TASK -> Pull every line holding the string "Home" from the records below.

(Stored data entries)

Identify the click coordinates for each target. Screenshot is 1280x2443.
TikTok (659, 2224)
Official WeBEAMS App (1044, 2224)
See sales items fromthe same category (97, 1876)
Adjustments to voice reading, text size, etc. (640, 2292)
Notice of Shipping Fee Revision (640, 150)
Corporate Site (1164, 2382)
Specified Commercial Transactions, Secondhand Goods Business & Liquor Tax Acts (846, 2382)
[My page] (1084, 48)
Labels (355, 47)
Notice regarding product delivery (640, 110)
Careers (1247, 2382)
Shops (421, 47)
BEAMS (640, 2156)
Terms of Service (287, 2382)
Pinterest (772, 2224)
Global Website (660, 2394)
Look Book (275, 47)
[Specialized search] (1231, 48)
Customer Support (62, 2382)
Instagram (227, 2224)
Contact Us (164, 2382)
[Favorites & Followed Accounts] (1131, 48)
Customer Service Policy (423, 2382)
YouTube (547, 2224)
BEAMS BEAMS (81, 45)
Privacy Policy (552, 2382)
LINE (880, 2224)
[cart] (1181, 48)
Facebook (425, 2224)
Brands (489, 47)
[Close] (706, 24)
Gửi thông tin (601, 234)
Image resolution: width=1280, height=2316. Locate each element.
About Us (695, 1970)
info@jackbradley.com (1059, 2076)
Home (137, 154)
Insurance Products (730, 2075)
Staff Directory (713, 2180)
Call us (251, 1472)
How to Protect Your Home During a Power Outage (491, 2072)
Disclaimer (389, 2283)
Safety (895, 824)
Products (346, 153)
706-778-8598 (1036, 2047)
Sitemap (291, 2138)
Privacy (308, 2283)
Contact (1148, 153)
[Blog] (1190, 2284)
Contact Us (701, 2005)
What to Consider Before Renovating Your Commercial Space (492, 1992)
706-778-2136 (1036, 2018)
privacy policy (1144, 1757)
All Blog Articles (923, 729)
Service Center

ANSWER AREA ->
Home (137, 154)
How to Protect Your Home During a Power Outage (491, 2072)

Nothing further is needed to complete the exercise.